Task description -> Only the lines below starting at the one that contains "Toggle the weather display wheat field button" and ending at the one that contains "Task: Tap the Emisja hałasu [dB] label box" are to be reproduced, exactly and with both ends kept.

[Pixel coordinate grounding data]
_ _ _ _ _ _ _
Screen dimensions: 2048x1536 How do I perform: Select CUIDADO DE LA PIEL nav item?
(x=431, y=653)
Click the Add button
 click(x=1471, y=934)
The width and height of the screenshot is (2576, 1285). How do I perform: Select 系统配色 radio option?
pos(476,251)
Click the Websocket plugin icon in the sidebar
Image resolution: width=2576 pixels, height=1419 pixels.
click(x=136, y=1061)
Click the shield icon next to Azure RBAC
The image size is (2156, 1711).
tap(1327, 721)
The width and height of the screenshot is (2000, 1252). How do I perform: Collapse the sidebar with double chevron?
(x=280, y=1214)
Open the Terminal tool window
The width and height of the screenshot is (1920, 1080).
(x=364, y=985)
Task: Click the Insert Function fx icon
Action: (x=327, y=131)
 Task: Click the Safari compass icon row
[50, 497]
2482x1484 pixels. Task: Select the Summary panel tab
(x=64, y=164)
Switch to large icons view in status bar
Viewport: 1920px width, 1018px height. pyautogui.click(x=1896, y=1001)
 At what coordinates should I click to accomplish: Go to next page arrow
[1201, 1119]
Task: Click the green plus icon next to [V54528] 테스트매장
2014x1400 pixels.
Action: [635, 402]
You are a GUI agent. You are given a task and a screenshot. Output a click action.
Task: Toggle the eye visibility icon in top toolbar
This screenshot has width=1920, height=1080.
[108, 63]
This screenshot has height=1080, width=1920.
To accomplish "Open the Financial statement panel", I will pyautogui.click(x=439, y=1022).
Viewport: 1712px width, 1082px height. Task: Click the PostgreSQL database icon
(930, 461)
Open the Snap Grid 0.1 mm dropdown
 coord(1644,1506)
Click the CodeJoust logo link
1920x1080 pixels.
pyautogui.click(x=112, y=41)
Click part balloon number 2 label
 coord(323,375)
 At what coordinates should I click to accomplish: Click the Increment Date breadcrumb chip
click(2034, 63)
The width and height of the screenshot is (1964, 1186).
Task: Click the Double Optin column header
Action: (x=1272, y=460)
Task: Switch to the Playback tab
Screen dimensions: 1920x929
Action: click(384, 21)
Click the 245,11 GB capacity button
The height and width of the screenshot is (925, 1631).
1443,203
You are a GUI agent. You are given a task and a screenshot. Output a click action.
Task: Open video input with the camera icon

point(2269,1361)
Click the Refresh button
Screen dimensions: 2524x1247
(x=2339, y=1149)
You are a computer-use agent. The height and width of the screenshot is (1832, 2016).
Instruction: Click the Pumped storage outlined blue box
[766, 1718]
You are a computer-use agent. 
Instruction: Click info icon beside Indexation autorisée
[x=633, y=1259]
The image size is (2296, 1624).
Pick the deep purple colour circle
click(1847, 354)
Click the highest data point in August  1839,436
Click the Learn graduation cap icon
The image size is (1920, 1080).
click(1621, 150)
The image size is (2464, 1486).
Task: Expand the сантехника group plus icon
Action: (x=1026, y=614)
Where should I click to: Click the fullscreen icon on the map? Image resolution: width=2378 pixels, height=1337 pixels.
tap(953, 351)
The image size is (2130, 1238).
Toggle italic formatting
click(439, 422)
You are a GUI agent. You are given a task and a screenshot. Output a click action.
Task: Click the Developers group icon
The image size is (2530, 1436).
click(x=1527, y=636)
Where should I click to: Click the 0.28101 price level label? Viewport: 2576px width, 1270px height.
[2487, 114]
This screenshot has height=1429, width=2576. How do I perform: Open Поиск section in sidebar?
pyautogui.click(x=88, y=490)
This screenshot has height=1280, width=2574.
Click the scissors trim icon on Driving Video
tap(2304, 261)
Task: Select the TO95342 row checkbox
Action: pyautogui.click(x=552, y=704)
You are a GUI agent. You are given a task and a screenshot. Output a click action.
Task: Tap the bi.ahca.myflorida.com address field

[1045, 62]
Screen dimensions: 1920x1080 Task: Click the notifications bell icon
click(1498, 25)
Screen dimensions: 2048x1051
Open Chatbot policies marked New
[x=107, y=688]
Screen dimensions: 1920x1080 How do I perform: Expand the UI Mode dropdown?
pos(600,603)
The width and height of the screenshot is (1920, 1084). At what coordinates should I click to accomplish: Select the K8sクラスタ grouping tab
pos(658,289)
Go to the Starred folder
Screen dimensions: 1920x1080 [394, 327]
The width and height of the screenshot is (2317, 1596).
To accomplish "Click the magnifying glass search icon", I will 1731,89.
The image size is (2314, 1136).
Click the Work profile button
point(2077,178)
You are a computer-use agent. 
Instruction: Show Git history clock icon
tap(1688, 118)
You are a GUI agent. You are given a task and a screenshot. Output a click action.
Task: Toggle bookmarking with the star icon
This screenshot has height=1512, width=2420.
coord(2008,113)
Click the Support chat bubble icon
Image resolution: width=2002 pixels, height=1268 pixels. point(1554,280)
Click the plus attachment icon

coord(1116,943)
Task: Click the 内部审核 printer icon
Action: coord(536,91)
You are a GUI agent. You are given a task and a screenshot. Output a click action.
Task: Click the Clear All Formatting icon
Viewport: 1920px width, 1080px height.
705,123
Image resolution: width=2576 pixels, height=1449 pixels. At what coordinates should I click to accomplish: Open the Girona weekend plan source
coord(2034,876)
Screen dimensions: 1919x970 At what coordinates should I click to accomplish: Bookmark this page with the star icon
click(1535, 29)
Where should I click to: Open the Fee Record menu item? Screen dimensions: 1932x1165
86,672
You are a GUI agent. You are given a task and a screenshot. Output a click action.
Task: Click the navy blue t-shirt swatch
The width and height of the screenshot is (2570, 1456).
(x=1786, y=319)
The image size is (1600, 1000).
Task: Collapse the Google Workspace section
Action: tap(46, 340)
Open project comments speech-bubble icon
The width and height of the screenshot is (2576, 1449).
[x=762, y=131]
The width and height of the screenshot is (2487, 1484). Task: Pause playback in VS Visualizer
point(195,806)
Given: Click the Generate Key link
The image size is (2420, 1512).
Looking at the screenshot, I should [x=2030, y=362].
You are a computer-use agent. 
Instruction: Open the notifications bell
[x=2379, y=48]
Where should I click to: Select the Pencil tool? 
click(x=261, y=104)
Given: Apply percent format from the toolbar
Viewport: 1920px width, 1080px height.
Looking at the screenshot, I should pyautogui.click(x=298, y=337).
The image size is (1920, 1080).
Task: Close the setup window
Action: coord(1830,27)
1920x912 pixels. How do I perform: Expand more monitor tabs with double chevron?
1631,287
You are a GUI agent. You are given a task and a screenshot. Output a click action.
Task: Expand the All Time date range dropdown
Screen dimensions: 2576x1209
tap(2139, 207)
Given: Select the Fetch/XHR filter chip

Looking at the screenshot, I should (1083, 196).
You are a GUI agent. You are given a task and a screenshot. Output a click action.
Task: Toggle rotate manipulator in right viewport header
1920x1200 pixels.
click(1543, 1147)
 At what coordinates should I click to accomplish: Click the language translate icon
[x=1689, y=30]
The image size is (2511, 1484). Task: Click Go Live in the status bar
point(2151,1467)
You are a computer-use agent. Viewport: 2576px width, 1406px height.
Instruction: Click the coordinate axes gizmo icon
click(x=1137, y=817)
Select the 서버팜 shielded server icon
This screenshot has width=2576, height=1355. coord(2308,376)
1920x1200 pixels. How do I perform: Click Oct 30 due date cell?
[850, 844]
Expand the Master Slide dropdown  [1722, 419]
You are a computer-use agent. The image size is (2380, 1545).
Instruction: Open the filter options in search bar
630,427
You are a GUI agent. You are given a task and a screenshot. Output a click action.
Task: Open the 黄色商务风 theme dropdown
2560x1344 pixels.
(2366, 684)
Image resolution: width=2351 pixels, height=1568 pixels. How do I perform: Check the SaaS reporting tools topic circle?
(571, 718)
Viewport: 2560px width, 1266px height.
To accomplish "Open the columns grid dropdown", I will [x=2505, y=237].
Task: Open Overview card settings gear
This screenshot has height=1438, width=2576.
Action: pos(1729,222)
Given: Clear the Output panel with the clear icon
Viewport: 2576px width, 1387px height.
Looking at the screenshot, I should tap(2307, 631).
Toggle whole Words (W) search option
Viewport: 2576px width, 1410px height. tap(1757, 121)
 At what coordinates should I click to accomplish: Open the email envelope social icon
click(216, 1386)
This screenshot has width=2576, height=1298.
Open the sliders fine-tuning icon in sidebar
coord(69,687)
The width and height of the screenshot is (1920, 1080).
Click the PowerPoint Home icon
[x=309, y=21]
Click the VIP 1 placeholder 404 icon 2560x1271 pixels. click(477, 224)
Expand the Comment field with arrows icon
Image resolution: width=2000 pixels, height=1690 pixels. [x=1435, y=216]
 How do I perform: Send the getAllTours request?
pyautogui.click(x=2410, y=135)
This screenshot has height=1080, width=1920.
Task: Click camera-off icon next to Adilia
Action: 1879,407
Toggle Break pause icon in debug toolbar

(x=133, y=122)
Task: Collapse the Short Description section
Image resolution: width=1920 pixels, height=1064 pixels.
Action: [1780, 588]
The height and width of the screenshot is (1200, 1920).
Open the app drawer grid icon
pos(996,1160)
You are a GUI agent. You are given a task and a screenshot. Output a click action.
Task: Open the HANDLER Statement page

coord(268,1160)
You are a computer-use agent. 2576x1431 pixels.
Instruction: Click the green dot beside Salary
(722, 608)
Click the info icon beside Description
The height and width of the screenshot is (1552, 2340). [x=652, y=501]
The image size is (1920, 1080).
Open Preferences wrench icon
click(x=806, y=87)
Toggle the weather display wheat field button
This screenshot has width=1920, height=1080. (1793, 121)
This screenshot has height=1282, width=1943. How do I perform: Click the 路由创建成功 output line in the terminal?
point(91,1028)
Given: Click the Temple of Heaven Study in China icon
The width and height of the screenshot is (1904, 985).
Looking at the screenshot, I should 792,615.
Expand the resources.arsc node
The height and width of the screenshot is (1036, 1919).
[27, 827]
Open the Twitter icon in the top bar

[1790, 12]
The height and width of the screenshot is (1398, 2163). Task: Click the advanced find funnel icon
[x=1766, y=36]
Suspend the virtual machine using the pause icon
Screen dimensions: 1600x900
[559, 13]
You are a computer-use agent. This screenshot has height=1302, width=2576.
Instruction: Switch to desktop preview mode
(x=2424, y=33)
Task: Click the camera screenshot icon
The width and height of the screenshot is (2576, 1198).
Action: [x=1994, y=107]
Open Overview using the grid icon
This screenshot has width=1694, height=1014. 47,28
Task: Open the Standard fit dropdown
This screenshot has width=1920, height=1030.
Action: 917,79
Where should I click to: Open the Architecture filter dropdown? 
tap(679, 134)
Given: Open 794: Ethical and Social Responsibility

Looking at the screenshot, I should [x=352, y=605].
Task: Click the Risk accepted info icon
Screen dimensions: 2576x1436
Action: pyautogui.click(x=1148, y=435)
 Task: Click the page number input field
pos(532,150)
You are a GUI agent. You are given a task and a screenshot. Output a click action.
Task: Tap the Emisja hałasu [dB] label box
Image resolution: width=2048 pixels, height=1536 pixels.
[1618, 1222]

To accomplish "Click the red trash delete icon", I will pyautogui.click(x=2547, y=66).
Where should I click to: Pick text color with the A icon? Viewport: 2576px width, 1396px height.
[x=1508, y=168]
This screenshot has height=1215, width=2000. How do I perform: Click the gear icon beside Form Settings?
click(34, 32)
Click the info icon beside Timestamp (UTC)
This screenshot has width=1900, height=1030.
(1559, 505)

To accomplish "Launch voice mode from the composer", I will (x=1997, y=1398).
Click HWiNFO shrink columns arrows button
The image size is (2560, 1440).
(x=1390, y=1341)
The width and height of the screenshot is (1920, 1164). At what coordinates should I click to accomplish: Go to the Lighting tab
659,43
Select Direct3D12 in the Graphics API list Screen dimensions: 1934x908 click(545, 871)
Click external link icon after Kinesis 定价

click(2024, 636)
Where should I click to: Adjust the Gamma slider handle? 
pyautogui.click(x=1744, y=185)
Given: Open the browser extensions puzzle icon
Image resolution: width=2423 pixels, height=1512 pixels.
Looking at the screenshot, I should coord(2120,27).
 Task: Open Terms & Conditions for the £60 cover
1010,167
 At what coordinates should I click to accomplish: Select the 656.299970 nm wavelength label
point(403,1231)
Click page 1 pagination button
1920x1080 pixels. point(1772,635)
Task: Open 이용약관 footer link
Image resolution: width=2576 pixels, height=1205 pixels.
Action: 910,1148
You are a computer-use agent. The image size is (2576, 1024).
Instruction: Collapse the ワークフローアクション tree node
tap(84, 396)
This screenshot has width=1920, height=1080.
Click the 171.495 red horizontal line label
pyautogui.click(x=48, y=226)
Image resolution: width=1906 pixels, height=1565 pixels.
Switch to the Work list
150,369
_ _ _ _ _ _ _
Finished exercise ->
Toggle the weather display wheat field button
This screenshot has width=1920, height=1080. (1793, 121)
This screenshot has height=1282, width=1943. How do I perform: Click the 路由创建成功 output line in the terminal?
point(91,1028)
Given: Click the Temple of Heaven Study in China icon
The width and height of the screenshot is (1904, 985).
Looking at the screenshot, I should 792,615.
Expand the resources.arsc node
The height and width of the screenshot is (1036, 1919).
[27, 827]
Open the Twitter icon in the top bar

[1790, 12]
The height and width of the screenshot is (1398, 2163). Task: Click the advanced find funnel icon
[x=1766, y=36]
Suspend the virtual machine using the pause icon
Screen dimensions: 1600x900
[559, 13]
You are a computer-use agent. This screenshot has height=1302, width=2576.
Instruction: Switch to desktop preview mode
(x=2424, y=33)
Task: Click the camera screenshot icon
The width and height of the screenshot is (2576, 1198).
Action: [x=1994, y=107]
Open Overview using the grid icon
This screenshot has width=1694, height=1014. 47,28
Task: Open the Standard fit dropdown
This screenshot has width=1920, height=1030.
Action: 917,79
Where should I click to: Open the Architecture filter dropdown? 
tap(679, 134)
Given: Open 794: Ethical and Social Responsibility

Looking at the screenshot, I should [x=352, y=605].
Task: Click the Risk accepted info icon
Screen dimensions: 2576x1436
Action: pyautogui.click(x=1148, y=435)
 Task: Click the page number input field
pos(532,150)
You are a GUI agent. You are given a task and a screenshot. Output a click action.
Task: Tap the Emisja hałasu [dB] label box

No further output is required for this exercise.